I have also picked up a bottle each of the two Brooklyn Brewery beers that have made it to our shores (Lager and Local 1). Sharing a lager with Damian at Purvis, there is a nice light honeyed malt sensation on the front of the tongue before what seemed like a dulled hop flavour came over it that hung around a bit in aftertaste along with some dryness. I found some similarities between this and the last lager of this type I had (Thunder Road Fullsteam Lager) with some nice malt up front and the dry finish (though not as dry as the Thunder Road), but their was a bit more in the body and mouthfeel of the Brooklyn (expected seeing the Thunder Road is more of a pilsner in my opinion). Not sure if this dulled hop finish is intended (I doubt it) in the Brooklyn, but have another bottle of it to try and find out later on.

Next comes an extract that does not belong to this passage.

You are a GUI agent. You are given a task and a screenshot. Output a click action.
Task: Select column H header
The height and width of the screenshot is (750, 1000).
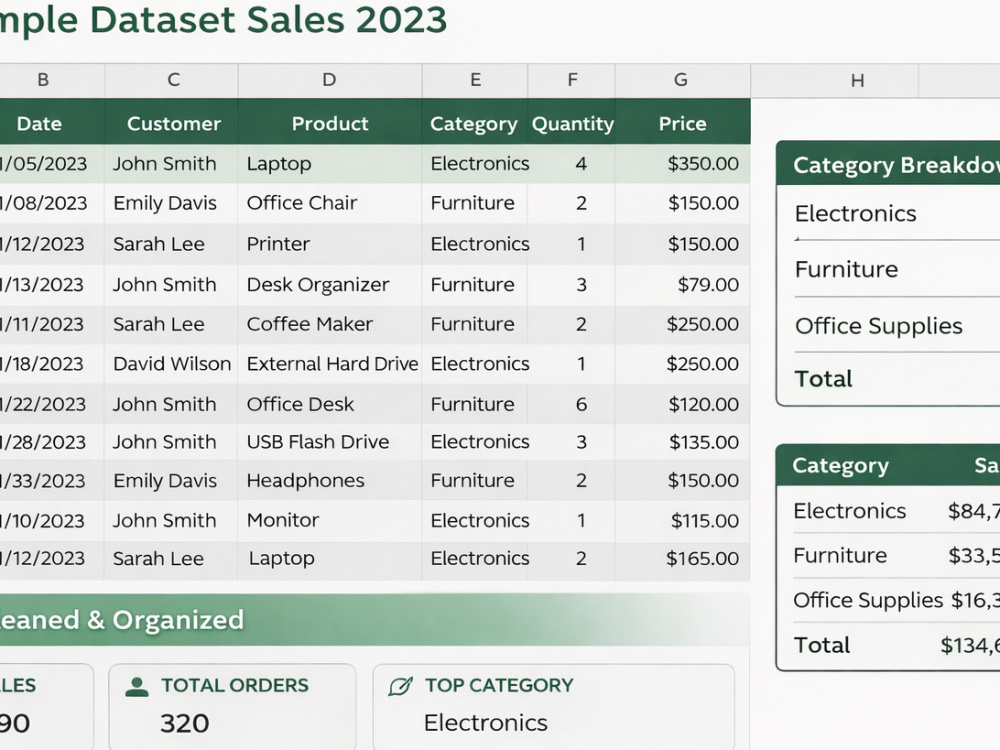[857, 80]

I also tried a Cuvee Des Trolls while I was there. Not sure if it was over carbonation mixed with some citrus zest/spice, but after a spritz of this the light malt body evens out on the midpalate and then easily cleansed with alcohol on the back. Easy drinking apart from the 7% alcohol which may hit the unsuspected drinker.
While I was at the Royston on Friday, while I was waiting for my Red Hill Imperial Stout to warm up, I tried the latest batches of Bridge Road Bling IPA, and the 2 Brothers Voodoo Baltic Porter. The Bling had a bit more hop zing (or 'tang' as someone I spoke to about it at the bar said) than I remember having last time I tried it, which was a little overpowering for someone like me, but still has a nice freshness to it, even if the malt doesn't quite carry (or dull as it may be in my case) it through. The Voodoo though was tasting good, maybe not quite the weather to enjoy a dark lager in, but still with enough roasted character in the malt, but with a light body so any newcomers to dark beers could appreciate without the fabled weight in the stomach that turns off many a straight pale lager drinking from turning to the dark side of beer.
Alright, I have said enough. Happy drinking to you all, especially to Rowan, whose birthday it was yesterday. I hope you enjoy brewing the Russian Imperial Stout as much as you liked drinking ours.